Decisão: CONFIRMADA A DECISÃO.
Área Temática: DIR ADM ECON.
DIR PROC CIV.
Legislação Nacional: CONST82 ART62 N2.
CEXP76 ART30 N1 ART72 ART73.
Jurisprudência Nacional: AC TC DE 1988/06/08 IN DR IS DE 1988/06/29.
AC STJ DE 1970/10/09 IN BMJ N200 PAG168.
AC STJ DE 1974/03/08 IN BMJ N235 PAG148.
Sumário: I - O acórdão dos árbitros, nos processos de expropriação, representa o resultado de um verdadeiro julgamento, constituindo decisão sujeita, no possível, à disciplina do processo civil.
II - Assim, se uma das partes não interpôs recurso do resultado da arbitragem, a quantidade da indemnização decidida pelos árbitros constituirá caso julgado, não podendo o juiz alterá-lo, para mais, se o expropriado não recorrer ou, para menos, se o expropriante, não recorrer.
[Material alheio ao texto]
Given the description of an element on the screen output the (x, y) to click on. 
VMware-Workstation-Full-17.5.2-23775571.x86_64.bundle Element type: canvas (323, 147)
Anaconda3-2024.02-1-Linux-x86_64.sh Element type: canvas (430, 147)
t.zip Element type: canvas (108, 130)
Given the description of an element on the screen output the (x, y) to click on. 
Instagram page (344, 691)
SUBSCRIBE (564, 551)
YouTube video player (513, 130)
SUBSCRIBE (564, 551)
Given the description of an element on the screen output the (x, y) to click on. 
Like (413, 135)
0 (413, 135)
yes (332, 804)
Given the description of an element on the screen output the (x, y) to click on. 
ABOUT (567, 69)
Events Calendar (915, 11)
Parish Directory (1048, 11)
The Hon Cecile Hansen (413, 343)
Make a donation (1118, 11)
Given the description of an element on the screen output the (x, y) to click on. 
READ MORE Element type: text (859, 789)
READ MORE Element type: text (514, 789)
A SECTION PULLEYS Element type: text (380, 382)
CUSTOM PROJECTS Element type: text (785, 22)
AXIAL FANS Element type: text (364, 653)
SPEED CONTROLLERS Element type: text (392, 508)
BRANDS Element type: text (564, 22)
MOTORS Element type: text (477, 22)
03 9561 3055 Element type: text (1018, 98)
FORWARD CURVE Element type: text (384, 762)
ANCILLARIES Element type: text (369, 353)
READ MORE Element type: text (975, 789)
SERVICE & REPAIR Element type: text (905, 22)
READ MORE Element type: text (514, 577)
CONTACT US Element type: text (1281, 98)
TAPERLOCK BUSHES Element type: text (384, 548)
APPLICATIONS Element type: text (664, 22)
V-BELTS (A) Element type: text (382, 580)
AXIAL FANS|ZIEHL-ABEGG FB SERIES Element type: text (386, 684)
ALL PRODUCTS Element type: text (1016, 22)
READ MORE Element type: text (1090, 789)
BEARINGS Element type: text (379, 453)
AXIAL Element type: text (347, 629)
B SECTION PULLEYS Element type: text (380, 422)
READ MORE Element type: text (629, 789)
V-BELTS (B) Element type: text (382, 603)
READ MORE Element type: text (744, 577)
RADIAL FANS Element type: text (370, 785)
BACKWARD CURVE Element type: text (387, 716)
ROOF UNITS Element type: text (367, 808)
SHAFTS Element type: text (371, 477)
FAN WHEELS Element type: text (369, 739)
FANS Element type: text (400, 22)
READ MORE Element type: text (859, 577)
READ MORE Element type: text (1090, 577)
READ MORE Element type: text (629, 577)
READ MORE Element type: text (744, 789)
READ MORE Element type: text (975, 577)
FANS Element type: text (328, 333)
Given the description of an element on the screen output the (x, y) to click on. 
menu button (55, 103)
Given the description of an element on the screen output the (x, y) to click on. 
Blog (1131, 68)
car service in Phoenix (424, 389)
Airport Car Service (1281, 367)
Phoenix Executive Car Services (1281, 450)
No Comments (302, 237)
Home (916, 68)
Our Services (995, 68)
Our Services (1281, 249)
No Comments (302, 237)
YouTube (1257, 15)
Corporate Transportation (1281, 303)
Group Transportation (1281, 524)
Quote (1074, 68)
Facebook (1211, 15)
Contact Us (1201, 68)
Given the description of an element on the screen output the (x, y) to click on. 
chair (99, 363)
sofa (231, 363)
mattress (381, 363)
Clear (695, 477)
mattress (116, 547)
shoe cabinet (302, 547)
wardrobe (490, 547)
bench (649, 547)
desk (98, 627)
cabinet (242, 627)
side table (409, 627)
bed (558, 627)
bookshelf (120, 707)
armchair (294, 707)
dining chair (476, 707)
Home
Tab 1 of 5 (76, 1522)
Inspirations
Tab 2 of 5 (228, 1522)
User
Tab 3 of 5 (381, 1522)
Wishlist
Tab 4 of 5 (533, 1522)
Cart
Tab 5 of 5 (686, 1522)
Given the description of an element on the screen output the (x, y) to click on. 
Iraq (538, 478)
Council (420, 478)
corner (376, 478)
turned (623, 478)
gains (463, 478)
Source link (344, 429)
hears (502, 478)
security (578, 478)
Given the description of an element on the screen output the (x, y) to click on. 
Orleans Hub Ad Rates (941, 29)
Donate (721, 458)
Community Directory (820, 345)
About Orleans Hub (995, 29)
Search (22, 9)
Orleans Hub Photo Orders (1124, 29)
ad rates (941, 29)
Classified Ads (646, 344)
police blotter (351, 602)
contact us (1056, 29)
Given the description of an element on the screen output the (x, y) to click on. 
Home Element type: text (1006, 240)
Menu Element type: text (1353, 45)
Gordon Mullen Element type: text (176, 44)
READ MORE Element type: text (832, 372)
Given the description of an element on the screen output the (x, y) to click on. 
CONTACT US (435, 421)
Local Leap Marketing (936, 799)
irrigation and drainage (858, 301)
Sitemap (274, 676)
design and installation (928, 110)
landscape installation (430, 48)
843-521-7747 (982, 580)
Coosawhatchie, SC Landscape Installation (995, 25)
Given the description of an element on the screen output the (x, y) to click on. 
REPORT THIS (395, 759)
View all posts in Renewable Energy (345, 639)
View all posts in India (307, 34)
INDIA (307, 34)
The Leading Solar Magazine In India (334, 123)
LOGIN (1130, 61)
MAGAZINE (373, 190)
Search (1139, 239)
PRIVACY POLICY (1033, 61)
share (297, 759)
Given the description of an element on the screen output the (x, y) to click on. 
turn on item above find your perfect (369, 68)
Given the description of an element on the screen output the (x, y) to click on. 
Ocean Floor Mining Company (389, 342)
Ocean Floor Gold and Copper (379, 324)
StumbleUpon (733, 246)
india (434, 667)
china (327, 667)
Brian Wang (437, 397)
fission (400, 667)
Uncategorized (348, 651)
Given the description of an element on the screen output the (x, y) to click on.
III - A disparidade entre os laudos dos peritos escolhidos pelo tribunal e os outros não pode levar o julgador a, sem mais, se fundamentar no laudo dos primeiros por se presumir a melhor garantia de imparcialidade, sobretudo se o laudo dos árbitros de nomeação do Presidente do Tribunal da Relação se aproximar do laudo dos peritos dos expropriante e expropriado.
IV - Os árbitros estão, quanto ao aspecto de oferecer melhor garantia de imparcialidade, por não terem sido nomeados pelas partes, nas mesmas condições de igualdade que os peritos.
V - A haver alguma diferença, a melhor qualificação caberia ao auto dos árbitros que constitui verdadeira decisão judicial, e não um simples arbitramento, só impugnável, enquanto o laudo dos peritos constitui um simples meio de prova.